## Task list
1 > According to the NBER recession excerpt, in what year did a recession occur without two consecutive quarters of decline in real GDP?
2 > For each statement below, say whether it agrees with the NBER recession excerpt, and quote the words from the excerpt that decide it. (a) The committee identifies economic activity solely with real GDP. (b) The committee places considerable emphasis on monthly indicators. (c) The differences between the product-side GDP and income-side GDI estimates were particularly evident in 2001.
3 > Proceed with the NBER recession excerpt from its last line, starting right after the final question.

## Selected passage
================
In the U.S., the National Bureau of Economic Research is the arbiter of recession. In announcing the beginning of this recession, the NBER issued a statement with some informative FAQs. Below are some highlights. The link to the full text is here.

Q: The financial press often states the definition of a recession as two consecutive quarters of decline in real GDP. How does that relate to the NBER’s recession dating procedure?

A: Most of the recessions identified by our procedures do consist of two or more quarters of declining real GDP, but not all of them. As an example, the last recession, in 2001, did not include two consecutive quarters of decline. As of the date of the committee’s meeting, the economy had not yet experienced two consecutive quarters of decline.

Q: Why doesn’t the committee accept the two-quarter definition?

A: The committee’s procedure for identifying turning points differs from the two-quarter rule in a number of ways. First, we do not identify economic activity solely with real GDP, but use a range of indicators. Second, we place considerable emphasis on monthly indicators in arriving at a monthly chronology. Third, we consider the depth of the decline in economic activity. Recall that our definition includes the phrase, “a significant decline in activity.” Fourth, in examining the behavior of domestic production, we consider not only the conventional product-side GDP estimates, but also the conceptually equivalent income-side GDI estimates. The differences between these two sets of estimates were particularly evident in 2007 and 2008.

Q: Isn’t a recession a period of diminished economic activity?
================
## Given information
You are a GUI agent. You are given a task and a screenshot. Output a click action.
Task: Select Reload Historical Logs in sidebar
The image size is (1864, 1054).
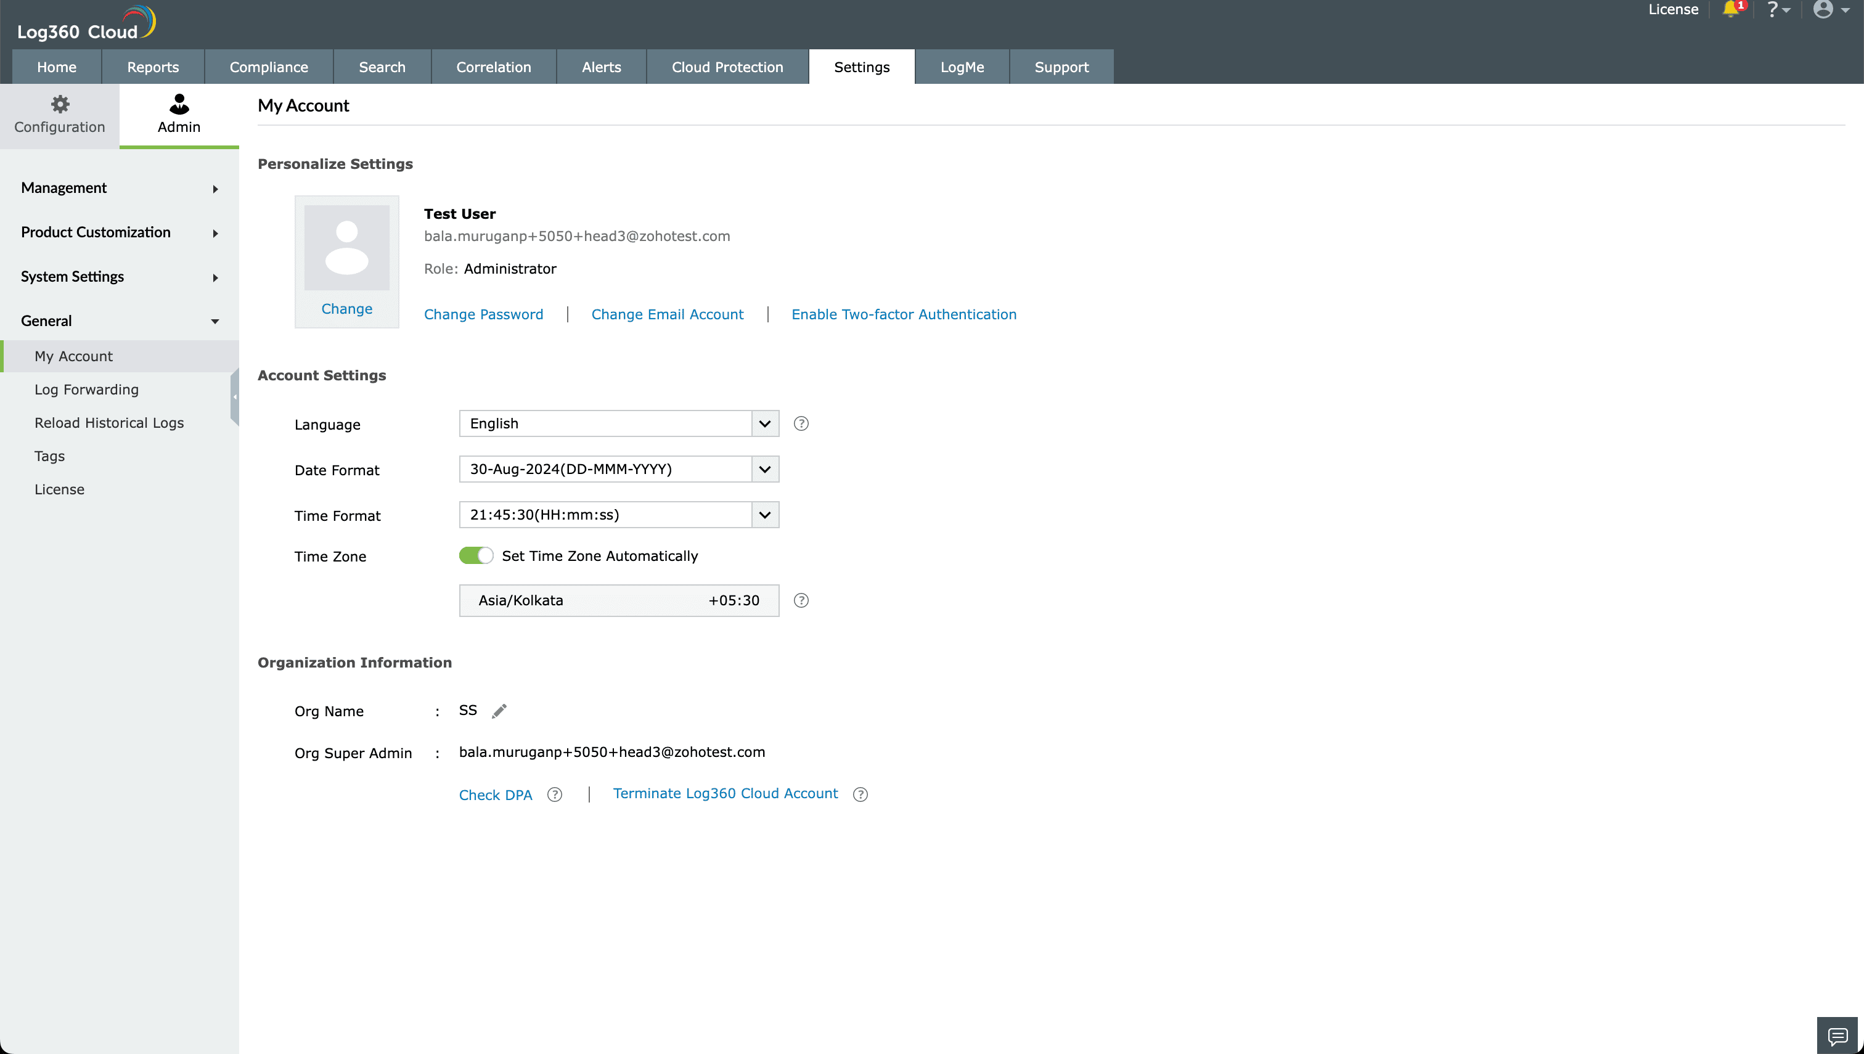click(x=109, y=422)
================
## Outputs in order
1 > 2001

2 >
(a) No: "we do not identify economic activity solely with real GDP, but use a range of indicators."
(b) Yes: "we place considerable emphasis on monthly indicators in arriving at a monthly chronology."
(c) No: "The differences between these two sets of estimates were particularly evident in 2007 and 2008."

3 >
A: It’s more accurate to say that a recession—the way we use the word—is a period of diminishing activity rather than diminished activity. We identify a month when the economy reached a peak of activity and a later month when the economy reached a trough. The time in between is a recession, a period when economic activity is contracting. The following period is an expansion.

I would like to highlight the term ‘diminishing activity’ and the answer to the last question above because this is the crux of the matter. The NBER is looking to date the period when economic activity is diminishing, not when it is diminished. That means that economic activity MUST be LOWER when an economy ends recession and starts a recover than when it entered the recession. Recovery starts from a position of diminished economic activity. I attempted to get this point across in detail in my post “Economic recovery and the perverse math of GDP reporting.”

So when Nouriel Roubini says that a recovery in 2010 will be so slow that it will feel like a recession, this is what he is talking about. Most people will not think of this as recovery any more than they did in 2002 or 1991.

The period just following recession until the previous level of output before recession is re-attained is what I will term a ‘technical recovery.’ This is a time during which economic activity is increasing, but the economy is still operating below levels of the recent past. Unemployment will still be rising and many businesses will still be going bankrupt. Because this period will still be very painful for many, it seems perverse to call it a recovery. So, let’s use the term ‘technical recovery’ to describe this phenomenon. That way, we all understand the reality behind the numbers.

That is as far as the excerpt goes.